Provance, a former sergeant specializing in intelligence analysis was stationed for five months Abu Ghraib at the hight of the abuses there. He said today: “Bush is saying that if they’re not allowed to do these things, then it’s somehow dangerous. It’s really manipulative, trying to sell this to the public as if there’s no other way that he claims they can get this kind of information.

“It has been my experience with interrogators that these methods don’t work. It works in the movies, but not real life. This ‘ticking time bomb’ notion is totally exceptional. Nothing useful came out of all the techniques employed at Abu Ghraib that resulted in scandal. And the people we tortured, when they got out would join the insurgency — because they were tortured. It actually did the opposite of its stated goal. It’s morally wrong, and it’s not pragmatic. In addition, torture affects the torturer as well — Abu Ghraid made monsters out of people.”

Provance wrote the piece “Army Adds Farce to Abu Ghraib Shame.”

Just after blowing the whistle on conduct at Abu Ghraib, Provance was stripped of his security clearance; see ABC News’s “Staffer Cites Abu Ghraib Cover-Up: Former Abu Ghraib Intel Staffer Says Army Concealed Involvement in Abuse Scandal.”

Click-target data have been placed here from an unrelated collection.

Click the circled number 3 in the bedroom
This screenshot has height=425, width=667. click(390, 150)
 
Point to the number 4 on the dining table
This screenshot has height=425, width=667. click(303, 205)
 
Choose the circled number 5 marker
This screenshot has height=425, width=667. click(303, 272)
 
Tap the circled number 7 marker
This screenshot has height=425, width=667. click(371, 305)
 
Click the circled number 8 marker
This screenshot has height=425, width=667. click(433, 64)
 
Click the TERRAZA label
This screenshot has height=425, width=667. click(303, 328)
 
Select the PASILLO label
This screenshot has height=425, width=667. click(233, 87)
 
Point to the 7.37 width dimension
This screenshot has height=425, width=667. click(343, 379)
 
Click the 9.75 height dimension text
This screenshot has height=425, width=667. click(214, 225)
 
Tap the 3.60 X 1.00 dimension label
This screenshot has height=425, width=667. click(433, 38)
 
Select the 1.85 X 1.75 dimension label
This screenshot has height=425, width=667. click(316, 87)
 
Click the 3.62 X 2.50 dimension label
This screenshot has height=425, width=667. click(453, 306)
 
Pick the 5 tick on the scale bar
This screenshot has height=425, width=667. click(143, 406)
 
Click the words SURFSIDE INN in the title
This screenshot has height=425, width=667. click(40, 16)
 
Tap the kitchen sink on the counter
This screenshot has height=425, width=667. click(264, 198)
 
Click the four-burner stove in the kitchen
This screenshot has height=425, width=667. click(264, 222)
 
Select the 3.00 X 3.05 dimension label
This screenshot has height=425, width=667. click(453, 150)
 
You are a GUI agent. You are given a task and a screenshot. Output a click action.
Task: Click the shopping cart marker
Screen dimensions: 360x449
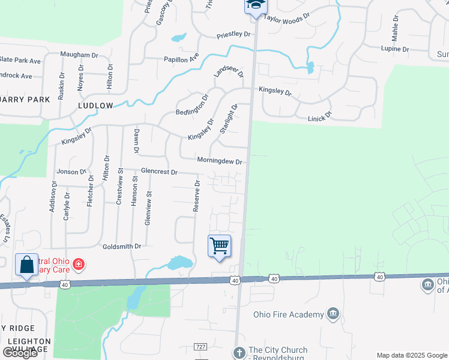[220, 245]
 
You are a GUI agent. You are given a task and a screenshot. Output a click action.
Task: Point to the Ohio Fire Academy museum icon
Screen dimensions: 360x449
[333, 314]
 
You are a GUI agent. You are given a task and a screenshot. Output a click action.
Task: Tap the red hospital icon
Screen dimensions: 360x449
[78, 264]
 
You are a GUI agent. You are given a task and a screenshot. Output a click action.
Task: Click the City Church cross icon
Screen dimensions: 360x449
[239, 353]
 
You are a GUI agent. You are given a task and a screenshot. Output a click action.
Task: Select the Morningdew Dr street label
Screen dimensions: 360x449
[219, 161]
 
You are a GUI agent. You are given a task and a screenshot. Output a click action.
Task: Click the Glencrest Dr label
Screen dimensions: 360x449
[159, 172]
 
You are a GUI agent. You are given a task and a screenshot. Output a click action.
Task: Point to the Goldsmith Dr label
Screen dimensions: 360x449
[121, 246]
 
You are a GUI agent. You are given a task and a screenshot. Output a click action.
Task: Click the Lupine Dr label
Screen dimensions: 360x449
[395, 49]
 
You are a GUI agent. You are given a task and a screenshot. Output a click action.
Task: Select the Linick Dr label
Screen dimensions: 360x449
[319, 116]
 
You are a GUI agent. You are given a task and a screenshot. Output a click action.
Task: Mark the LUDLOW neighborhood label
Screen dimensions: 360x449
[95, 106]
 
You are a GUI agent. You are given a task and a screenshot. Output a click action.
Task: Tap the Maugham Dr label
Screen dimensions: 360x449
[79, 55]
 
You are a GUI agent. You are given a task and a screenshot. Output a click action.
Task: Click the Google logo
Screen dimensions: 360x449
[20, 353]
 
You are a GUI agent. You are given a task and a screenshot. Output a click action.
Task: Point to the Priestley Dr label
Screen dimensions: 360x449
[234, 34]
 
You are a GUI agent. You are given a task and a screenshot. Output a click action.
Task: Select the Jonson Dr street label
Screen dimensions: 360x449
[71, 172]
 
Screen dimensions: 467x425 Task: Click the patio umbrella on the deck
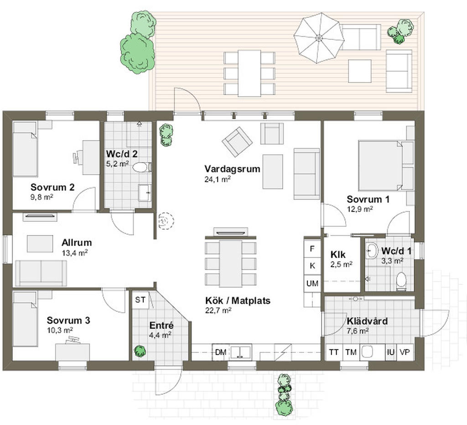tap(319, 38)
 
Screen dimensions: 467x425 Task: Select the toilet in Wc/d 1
tap(401, 281)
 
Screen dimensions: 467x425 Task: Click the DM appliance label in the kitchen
tap(221, 352)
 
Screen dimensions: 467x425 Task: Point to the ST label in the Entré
tap(140, 299)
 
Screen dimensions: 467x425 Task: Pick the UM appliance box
tap(312, 283)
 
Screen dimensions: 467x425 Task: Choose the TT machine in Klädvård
tap(334, 352)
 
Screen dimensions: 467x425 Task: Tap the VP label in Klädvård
tap(405, 352)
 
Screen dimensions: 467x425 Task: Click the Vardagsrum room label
tap(232, 169)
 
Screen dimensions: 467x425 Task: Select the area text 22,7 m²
tap(218, 310)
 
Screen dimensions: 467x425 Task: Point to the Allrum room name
tap(77, 242)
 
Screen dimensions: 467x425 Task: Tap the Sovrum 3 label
tap(68, 320)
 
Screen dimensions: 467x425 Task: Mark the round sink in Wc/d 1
tap(371, 251)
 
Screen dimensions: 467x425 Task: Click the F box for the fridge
tap(312, 248)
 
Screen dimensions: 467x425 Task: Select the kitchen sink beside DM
tap(241, 352)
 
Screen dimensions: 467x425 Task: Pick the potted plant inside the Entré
tap(140, 351)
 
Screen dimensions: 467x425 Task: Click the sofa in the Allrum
tap(41, 273)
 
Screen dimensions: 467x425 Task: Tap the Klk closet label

McGovern works with Tell the Word, the publishing arm of the ecumenical Church of the Savior in Washington, D.C. He was an Army infantry/intelligence officer in the early sixties and then a CIA analyst from 1963 to 1990. McGovern said today: “On Sept. 6, 2006, Army intelligence chief Lt. Gen. John Kimmons, conceding past ‘transgressions and mistakes,’ stated in no uncertain terms: ‘No good intelligence is going to come from abusive practices. I think history tells us that. I think the empirical evidence of the last five years, hard years, tells us that.’

“Now tell me that didn’t take some guts. Kimmons was well aware that less than two hours later President Bush would be bragging about the Cheney/Bush ‘alternative set of procedures for interrogation’ and appealing (successfully) for legislation enabling the CIA to continue using them. (It is a good sign that the Army has been able to protect Kimmons, who still holds the top intelligence job.)

“Cheney/Bush/Addington are not about to let the elastic guidelines governing CIA interrogators go by the board. The question is what they see in advertising and using such procedures as though they can be effective in yielding good intelligence. There ARE other reasons, which Americans should know about.

“On Sept. 6, 2006 Bush crowed about successes from ‘tough’ techniques forbidden in the Army Field Manual, but his tales were tall ones and could not bear close scrutiny. That has not changed. Senate intelligence committee chair Jay Rockefeller has already responded to Bush’s claims on Saturday, saying, ‘I have heard nothing to suggest that information obtained from enhanced interrogation techniques has prevented an imminent terrorist attack.'”

McGovern has written the pieces “Torture With Decency and Compassion: Waterboarding for God and Country” and “Are Americans Really ‘Better Than That?’